Big data will become a key basis of competition, underpinning new waves of development to the process in driving a business forwards. Big data has given businesses a window into valuable streams of information from customer purchasing habits to general finance data all related to a business. Essentially, things become agents for themselves, for people and for businesses. Think of the car that alerts emergency services and an insurance company or the smart thermostat that schedules service. The added connectivity, communications and intelligence of things will make many of them agents for services that are currently requested and delivered via human intervention.

By 2017, it has been thought of that more than 30% of enterprise access to broadly based big data will be via intermediary data broker services, serving context to business decisions.

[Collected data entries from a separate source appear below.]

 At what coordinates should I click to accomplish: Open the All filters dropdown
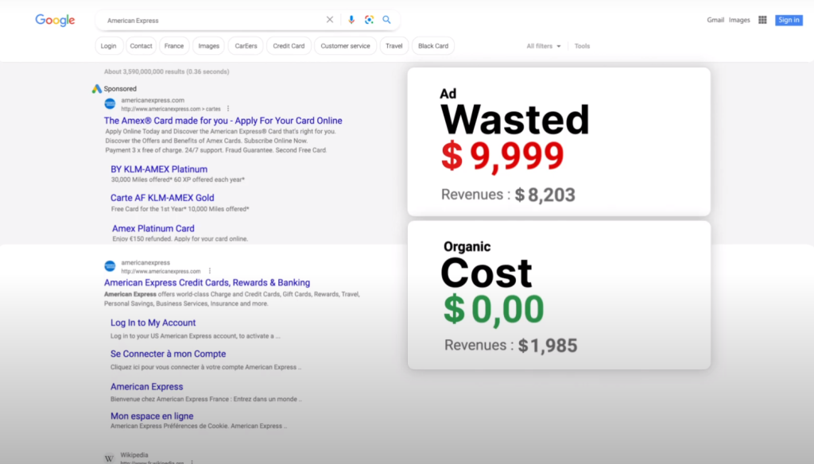(x=543, y=46)
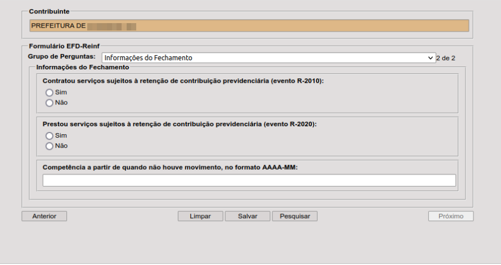501x265 pixels.
Task: Click the 'Contratou serviços' R-2010 question text
Action: click(x=183, y=81)
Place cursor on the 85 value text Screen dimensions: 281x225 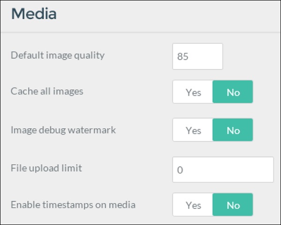(183, 57)
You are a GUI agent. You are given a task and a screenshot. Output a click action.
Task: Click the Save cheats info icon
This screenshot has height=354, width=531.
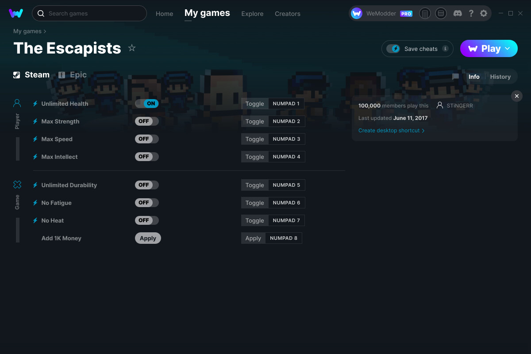[x=445, y=49]
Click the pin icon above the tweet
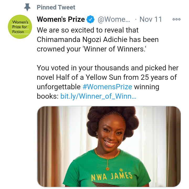The height and width of the screenshot is (189, 189). click(x=27, y=7)
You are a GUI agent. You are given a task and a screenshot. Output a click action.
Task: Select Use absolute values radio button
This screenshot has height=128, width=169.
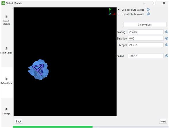pos(119,10)
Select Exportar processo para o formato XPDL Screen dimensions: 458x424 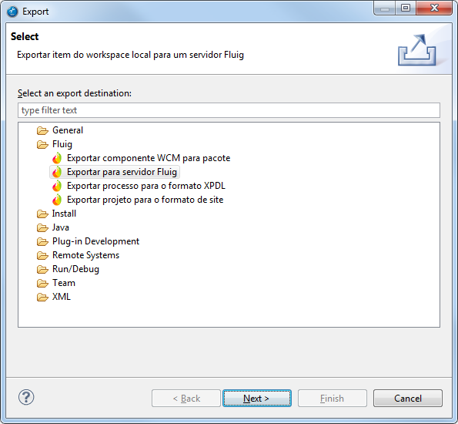coord(146,186)
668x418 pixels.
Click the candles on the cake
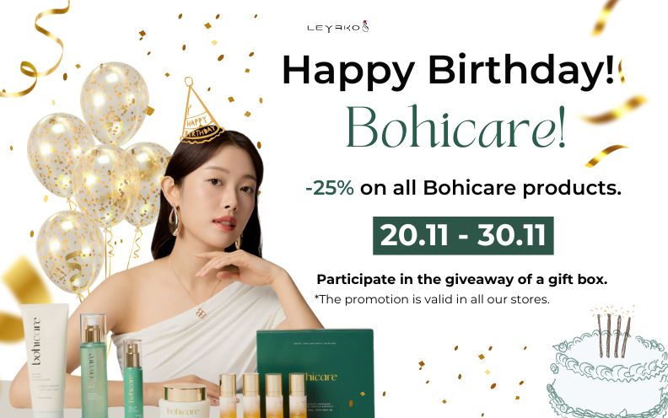(x=613, y=333)
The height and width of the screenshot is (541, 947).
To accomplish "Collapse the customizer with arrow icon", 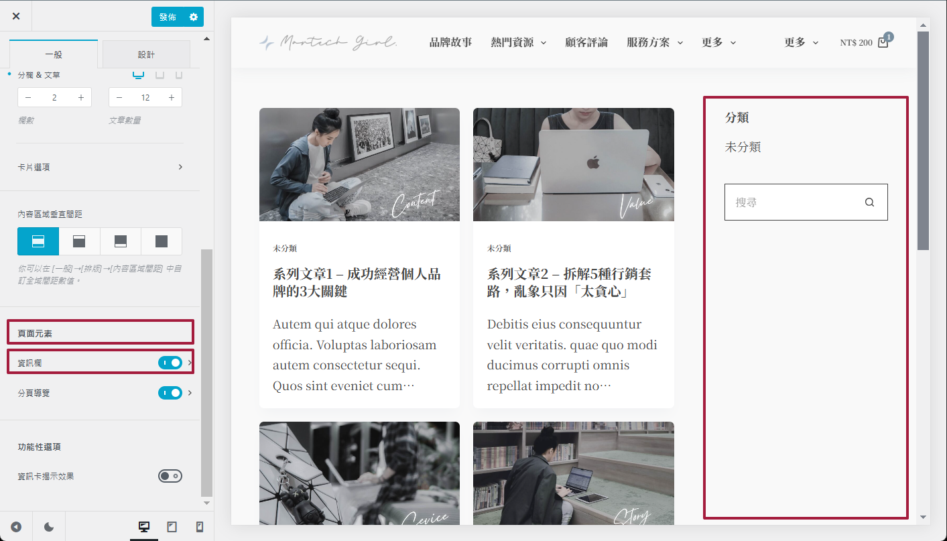I will tap(16, 527).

Digital business demands real-time situation-awareness as things need to be known in a highly up to date and on the ball manner as and when the data is captured, no matter how this may be. This includes insights into what goes on both inside and outside the organization. How do weather patterns impact inventory? More so, how do this season’s customer preferences as expressed in social media suggest greater or lesser inventory.

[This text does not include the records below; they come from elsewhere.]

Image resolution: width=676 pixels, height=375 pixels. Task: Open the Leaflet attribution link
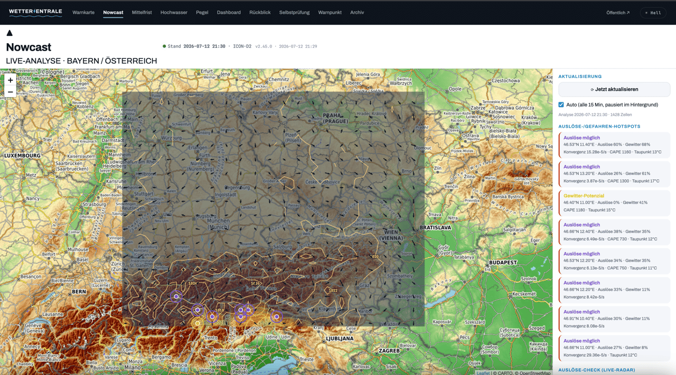pos(483,373)
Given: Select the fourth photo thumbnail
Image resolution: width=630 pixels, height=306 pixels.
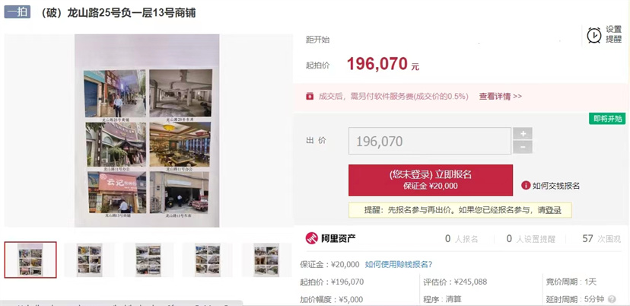Looking at the screenshot, I should 208,260.
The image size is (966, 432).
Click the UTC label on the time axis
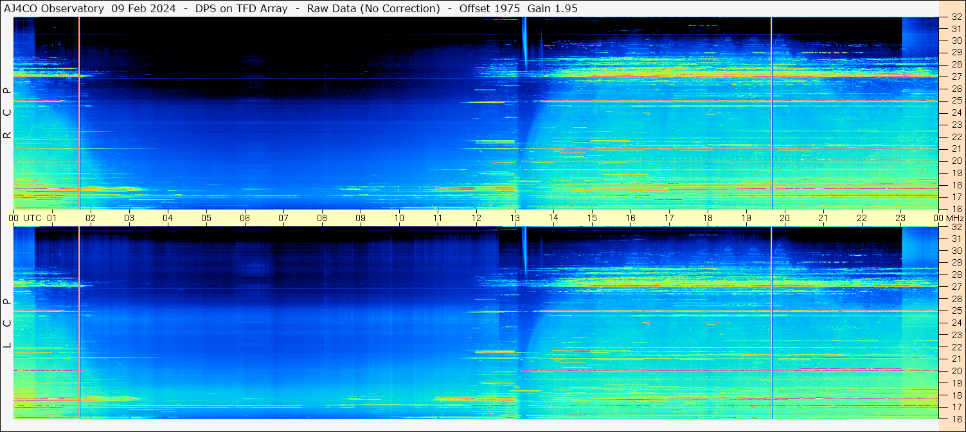[33, 218]
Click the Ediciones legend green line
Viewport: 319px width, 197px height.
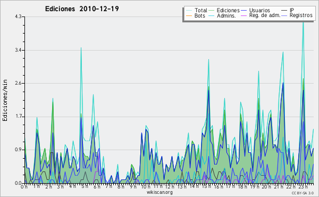(x=212, y=11)
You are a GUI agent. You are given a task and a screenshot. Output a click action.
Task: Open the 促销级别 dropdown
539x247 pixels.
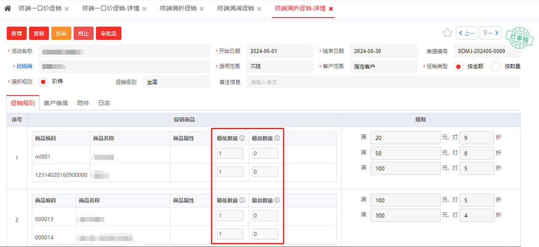[176, 82]
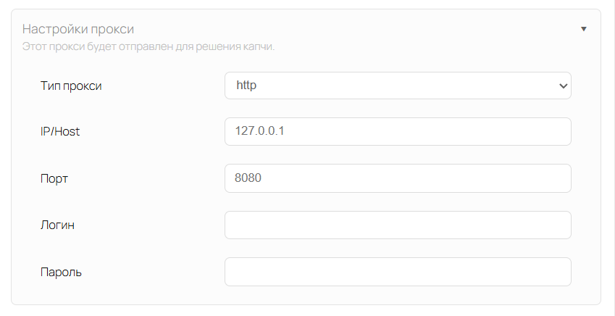The height and width of the screenshot is (316, 615).
Task: Click the captcha proxy description subtitle
Action: (148, 47)
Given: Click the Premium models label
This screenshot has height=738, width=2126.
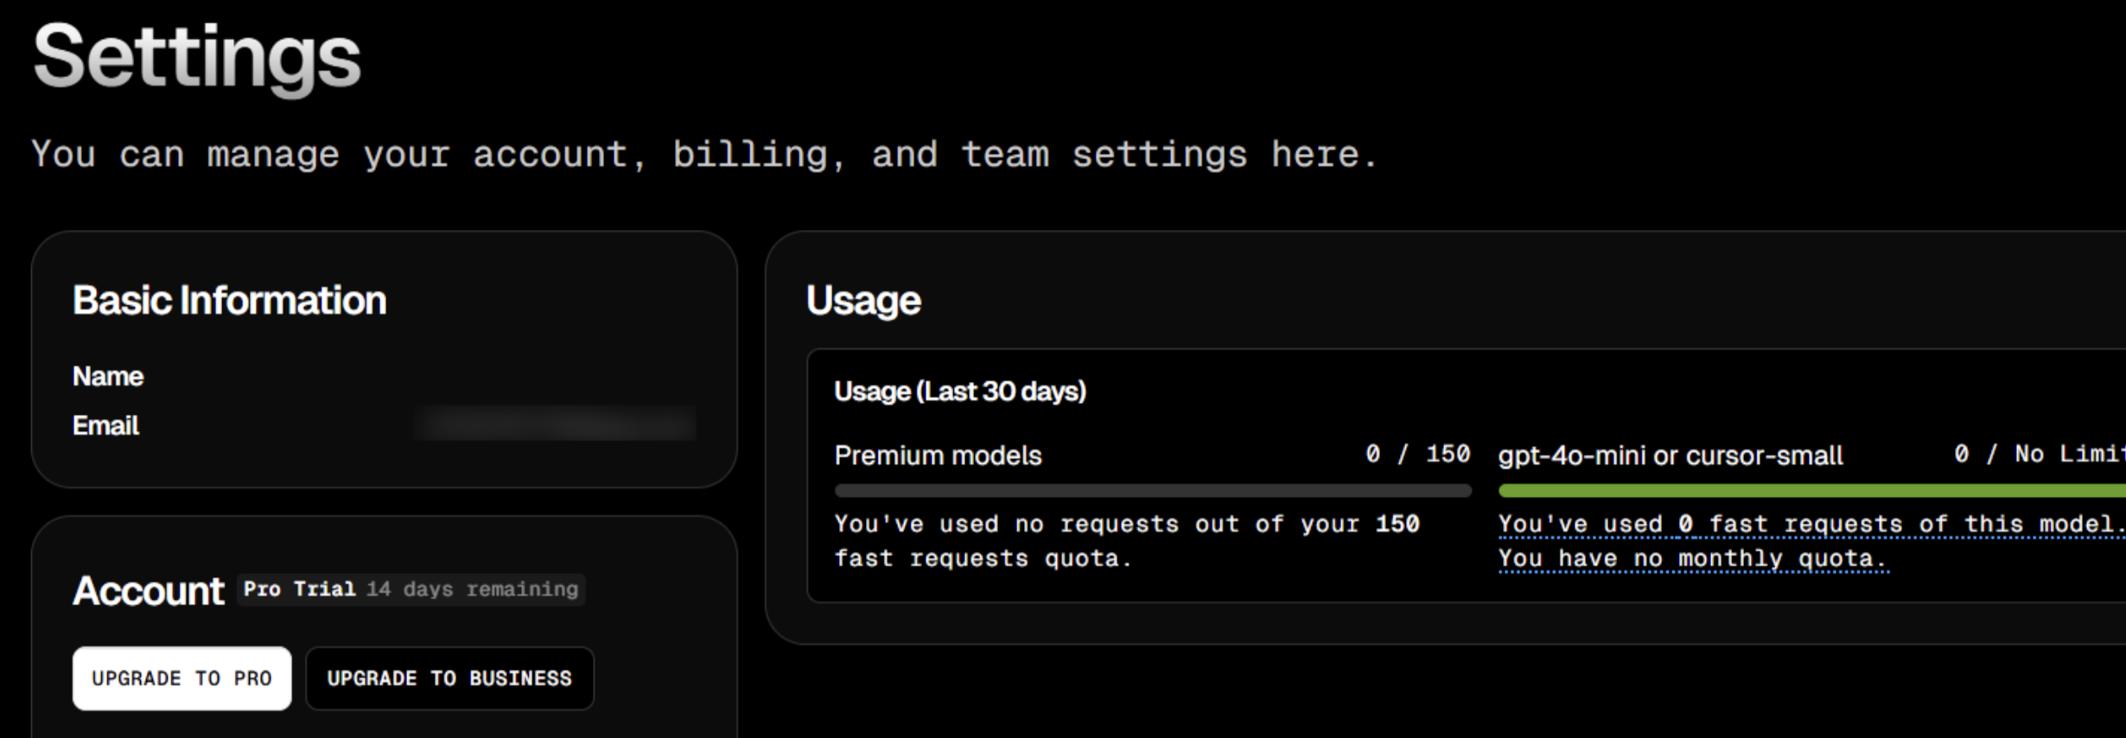Looking at the screenshot, I should [938, 455].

The primary goal of big data analytics is to help companies make more informed business decisions by enabling data scientists, predictive modelers and other analytics professionals to analyze large volumes of transaction data, as well as other forms of data that may be untapped by conventional business intelligence (BI) programs. That could include Web server logs and Internet clickstream data, social media content and social network activity reports, text from customer emails and survey responses, mobile-phone call detail records and machine data captured by sensors connected to the Internet of Things.